We opened a tax free savings account for emergencies and unexpected expenses. We can put $15,000 in and then after that $5000. every year and it is all tax free when we take it out. Sort of like an RRSP but we can take money out with no penalty. It has to be in Don’s name because he is the tax payer in the family but I am the beneficiary. This one is good for us since we can do it all on line as the bank is 4 hours away.
So pay a visit to your bank and find out where you can save on service charges and what plans are best for you to save your money. We didn’t and lost some money for the past 12 years.
live and learn.
Veronica Tidd
Dental costs are a big problem and rarely covered by insurance. Medicare covers a twice yearly cleaning and annual x-rays. Medicaid will pay the entire cost of all dental care but few dentists accept Medicaid. Often the patient has also to bear the cost of transportation, in my area that is about 50 miles. If there is a dental school they may accept patients for the students to work on at little or reduced costs.
The same problems also apply to the eye care and hearing tests.
Good care at home and an annual visit to the dental hygienist will go a long way to keeping a healthy mouth.
My three children had no dental problems will the eldest started school and discovered candy. Also they came home for lunch and made a detour through the bank and picked up the free candy, second child soon had caverties. At 74 I still have a full mouth of teeth although some are crowns.
However this post was about not helping out children when they get into financial difficulties but it is only after the disaster that people learn how to be prepared, and we were very grateful for family help when we were in severe financial disaster mode through job loss and illness and had exhausted all our financial resources. I thank God every day for the way our problems were finally solved and we have a comfortable retirement.
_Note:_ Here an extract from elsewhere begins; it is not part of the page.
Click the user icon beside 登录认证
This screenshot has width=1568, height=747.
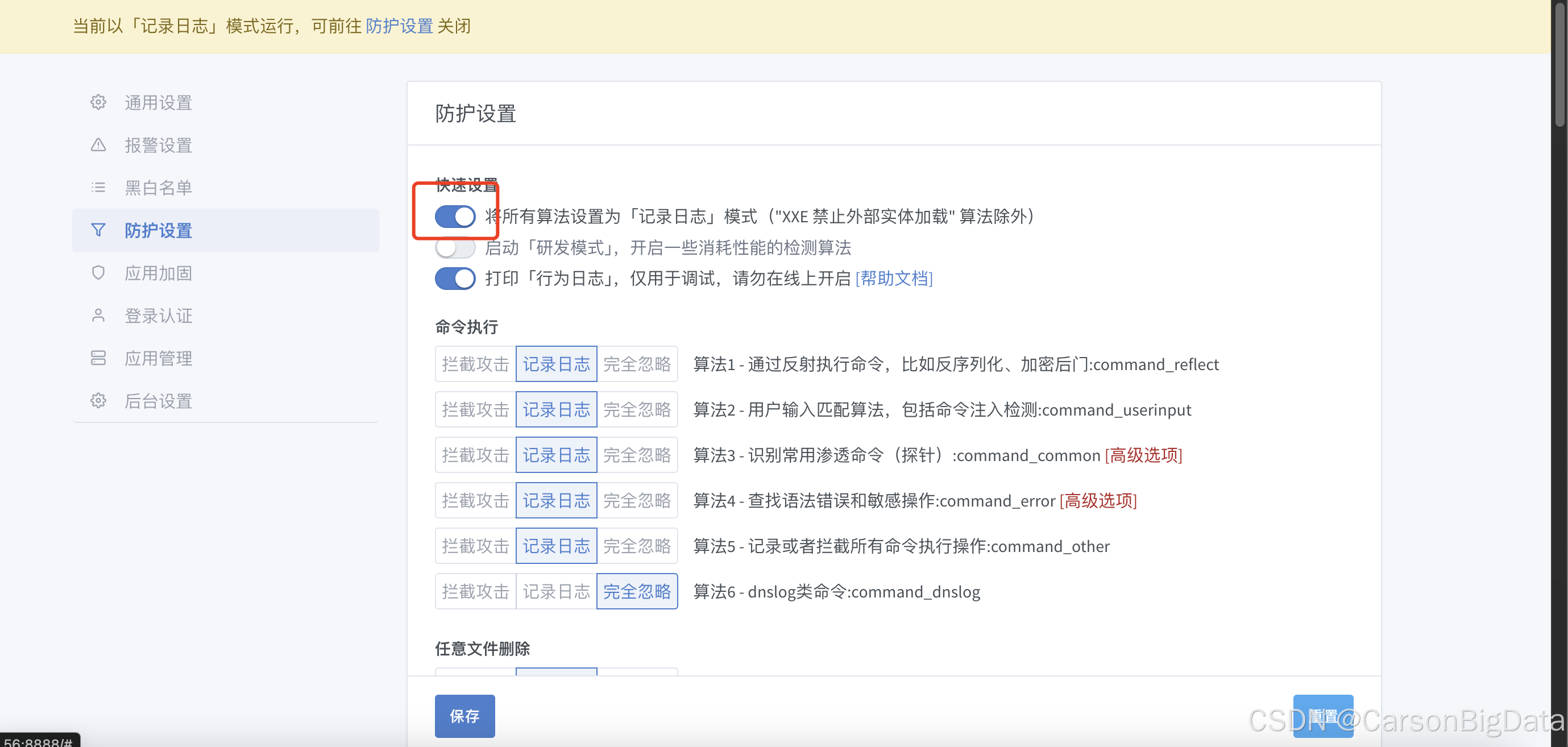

As an aside I have lent money to our eldest child and have been paid back in a timely fashion with interest.
Each situation is unique and only parents who know their children well can decide if a loan is appropriate. I personally would not co-sign a loan but that is an individual decision.
Chequita Warfield
Pleeeze help me.
I live in a public senior housing and just recertified as sole resident in household.
My daughter marriage ends with husband leavi g her for another woman. The ire daughter is 2yrs old. My daughter is45yrs old. She has a job ( extremely stressful and minimal salary but good benefits) which term I ates 2020. Her gross is$200.00 more than public assistance allows plus,is garnishment by state a nd government.
She was evicted from her home and her car was reprocessed. Its been six months securing a provision for them with me forced to work part time job . I am 73 yrs old and have loss 17 lbs since she moved in from stress and worry. She knows her next step will be a shelter but she will need transportation to get back and forth to work and daycare. I WILLNOT forfeit my car.
What should I do??
Jill
I really can’t help with situations like this because as I often say what is told me in one paragraph is not enough to begin to understand the whole situation and make a judgement call but a few basics are first you sound angry and usually in that case it is because the parent feels they are being unjustly taken advantage of by the child. If that is the case then you need to realize you are allowing her to do that and need to either live with it or to stop it. Another thing is can she change jobs or get a second job. You both need to look at her spending habits because if she is now living with you rent free and all that means she is saving a nice chunk of money so why is she not able to save enough to buy an inexpensive car or pay for transportation? You both need to honestly look at what is really going on and decide what to do. Put pen to paper so you can clearly see where that money is going.